Chemical Synthesis, Characterisation and Biological Evaluation of Furanic-Estradiol Derivatives as Inhibitors of 17β-Hydroxysteroid Dehydrogenase Type 1

Local biosynthesis of estrogens, especially estradiol (E2), is thought to be important for the maintenance and growth of estrogen-sensitive diseases. To control E2 formation, we have investigated a series of epoxide and furanic E2 derivatives as inhibitors of 17 beta-hydroxysteroid dehydrogenase type 1 (17 beta-HSD1), the enzyme responsible for the conversion of estrone (E1) into E2. We report here a strategy to synthesize a series of E2-furanic derivatives from E1. An intermediate epoxide was first obtained and then reduced to give a furanic steroid, which allowed us to introduce a molecular diversity like alcohol, bromide, ester, acid and amide.
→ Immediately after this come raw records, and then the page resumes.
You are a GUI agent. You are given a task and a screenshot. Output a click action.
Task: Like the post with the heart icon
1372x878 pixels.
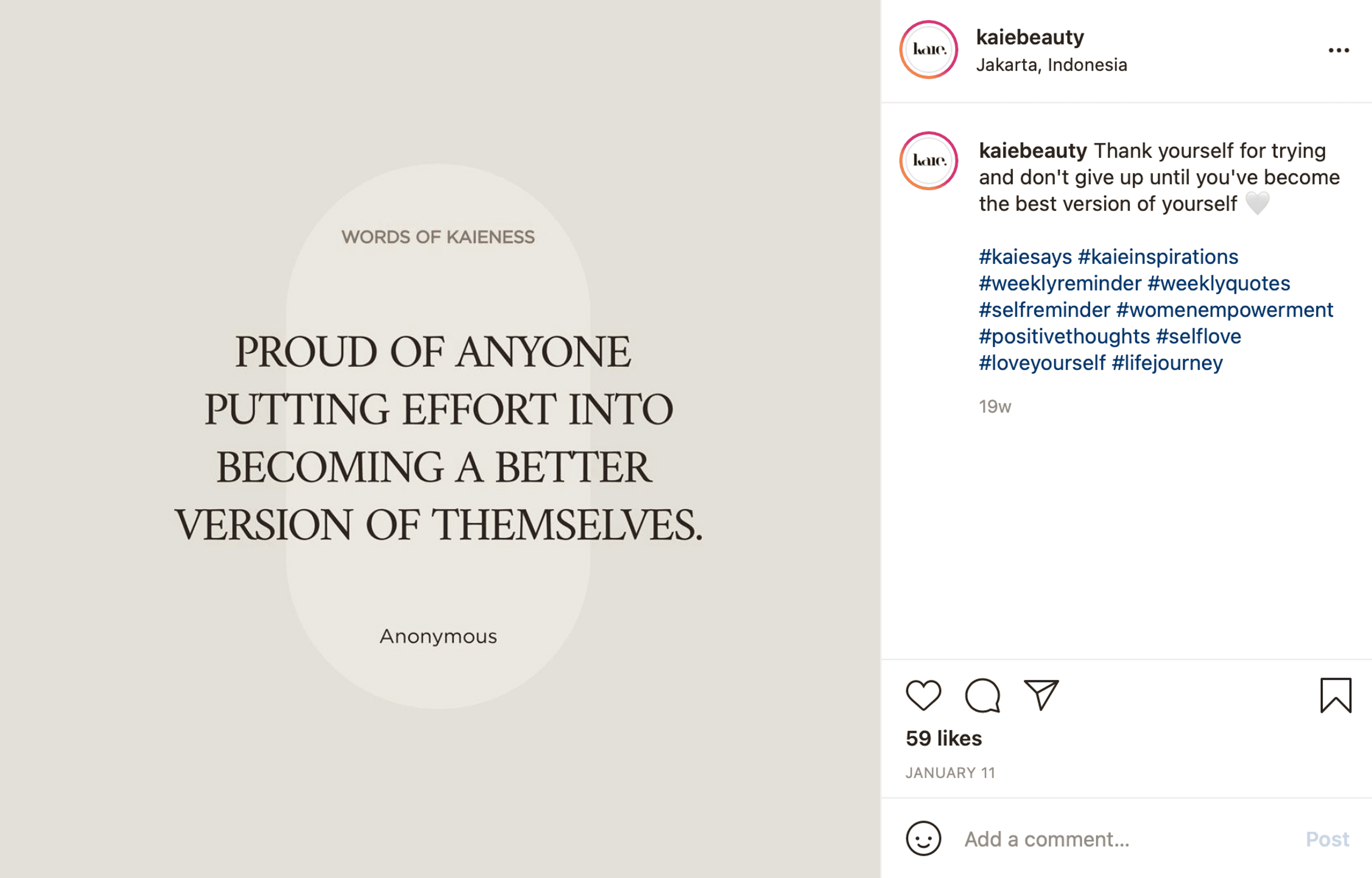point(923,695)
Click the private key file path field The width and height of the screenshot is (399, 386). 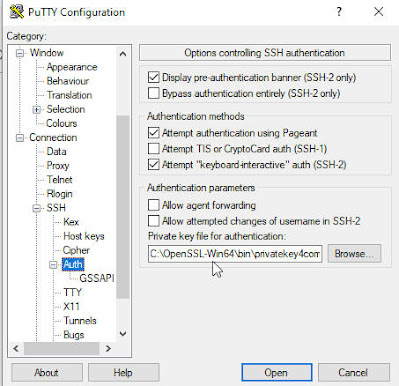[235, 254]
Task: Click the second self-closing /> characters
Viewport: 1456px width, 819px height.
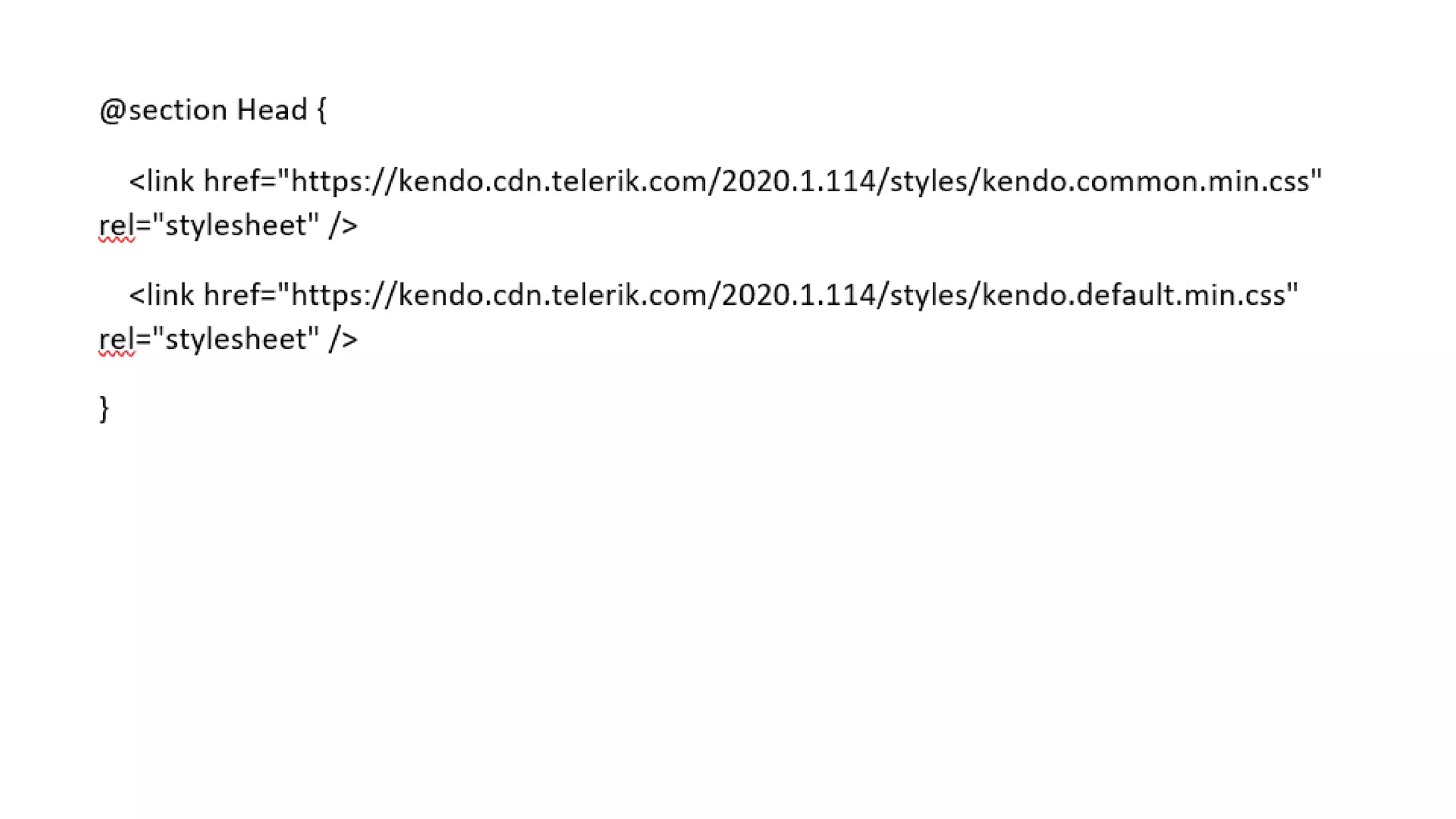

The inhibition of the transformation of [C-14]-E1 (100 nM) into [C-14]-E2 by these compounds was first evaluated with homogenated HEK-293 cells overexpressing 17 beta-HSD1. The epoxide and butylamide derivatives showed the best inhibitions with 72% and 66%, respectively, at 10 mu M. All furanic compounds showed a lower 17 beta-HSD1 inhibitory potency in intact T-47D breast cancer cells than in homogenated cells, but a great improvement of the inhibitory activity was observed for the epoxide, which gave 62% and 90% of inhibition of the [C-14]-E1 (60 nM) into [14C]-E2 transformation at 1 and 10 mu M, respectively.